## begin SUPPLIED DATA
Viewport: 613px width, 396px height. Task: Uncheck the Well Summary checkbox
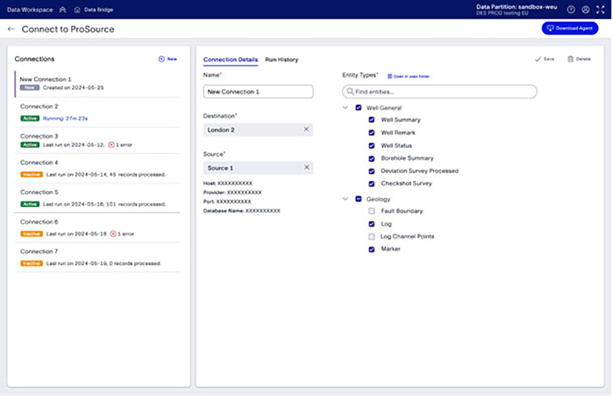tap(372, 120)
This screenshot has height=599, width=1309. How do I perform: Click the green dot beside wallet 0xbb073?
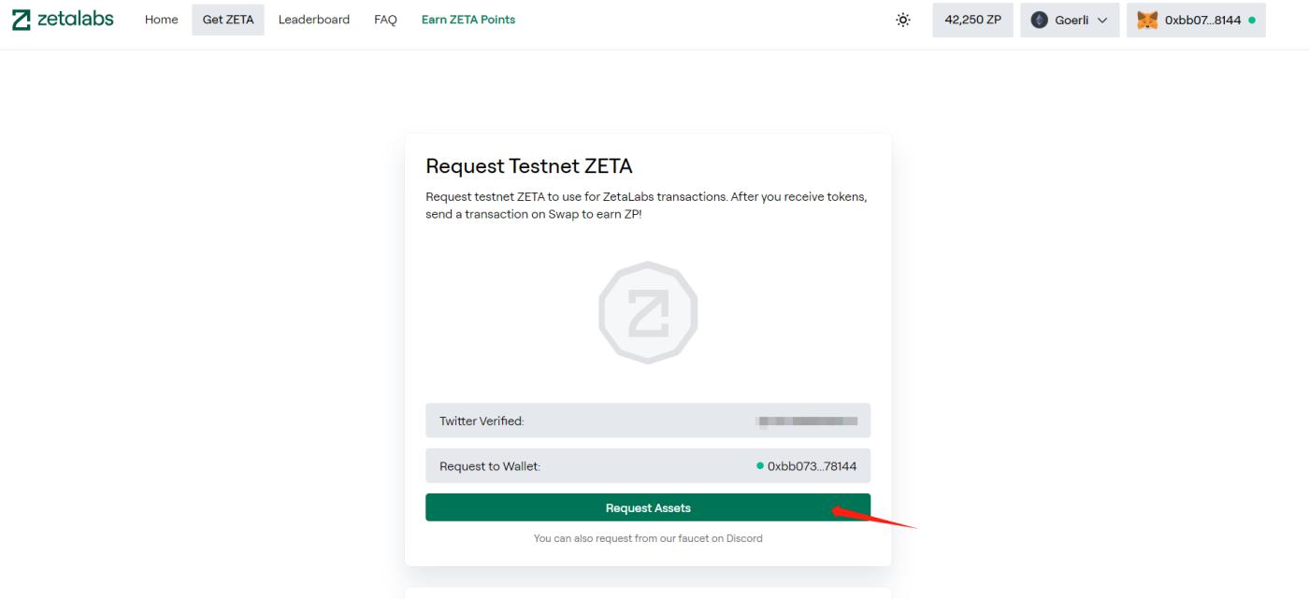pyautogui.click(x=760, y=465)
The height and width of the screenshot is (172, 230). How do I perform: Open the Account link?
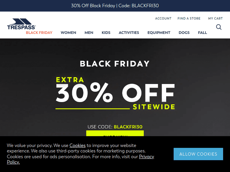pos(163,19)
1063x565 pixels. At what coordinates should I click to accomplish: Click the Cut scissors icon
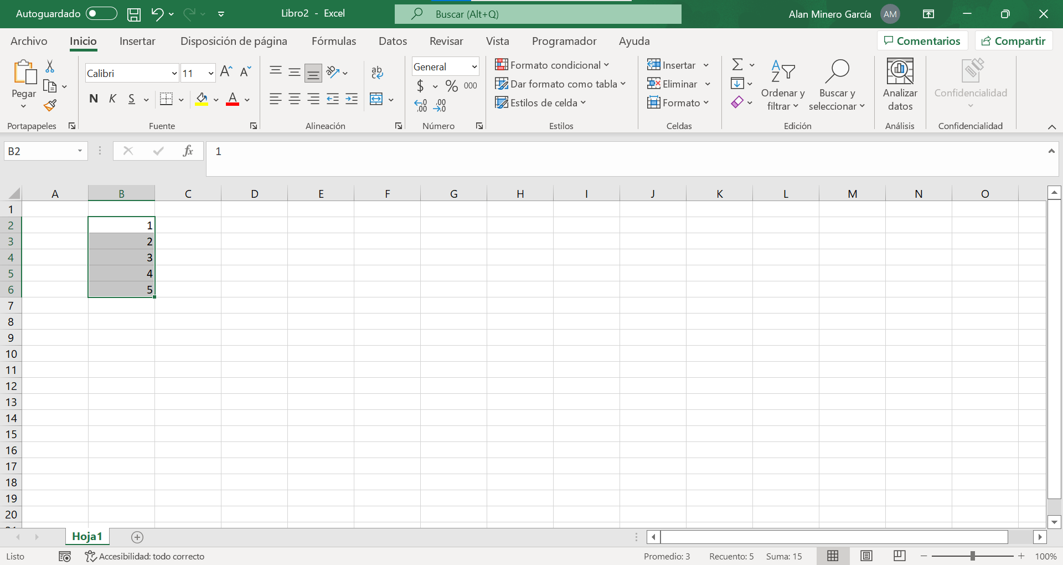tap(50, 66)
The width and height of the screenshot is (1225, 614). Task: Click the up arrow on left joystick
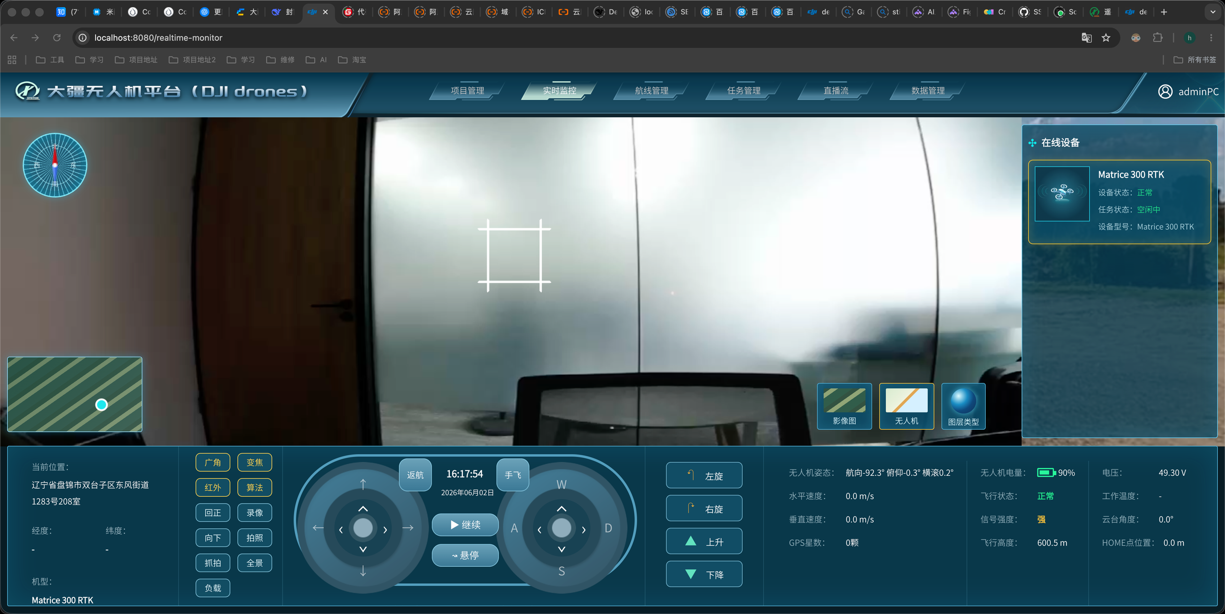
## end SUPPLIED DATA
__EXERCISE__
Reproduce all of the material above verbatim, leaving out the pictures.

__SOLVED EXERCISE__
Viewport: 613px width, 396px height. Task: Uncheck the Well Summary checkbox
tap(372, 120)
This screenshot has height=599, width=1309. How do I perform: Click the green dot beside wallet 0xbb073?
pyautogui.click(x=760, y=465)
The height and width of the screenshot is (172, 230). How do I perform: Open the Account link?
pos(163,19)
1063x565 pixels. At what coordinates should I click to accomplish: Click the Cut scissors icon
tap(50, 66)
The width and height of the screenshot is (1225, 614). Task: Click the up arrow on left joystick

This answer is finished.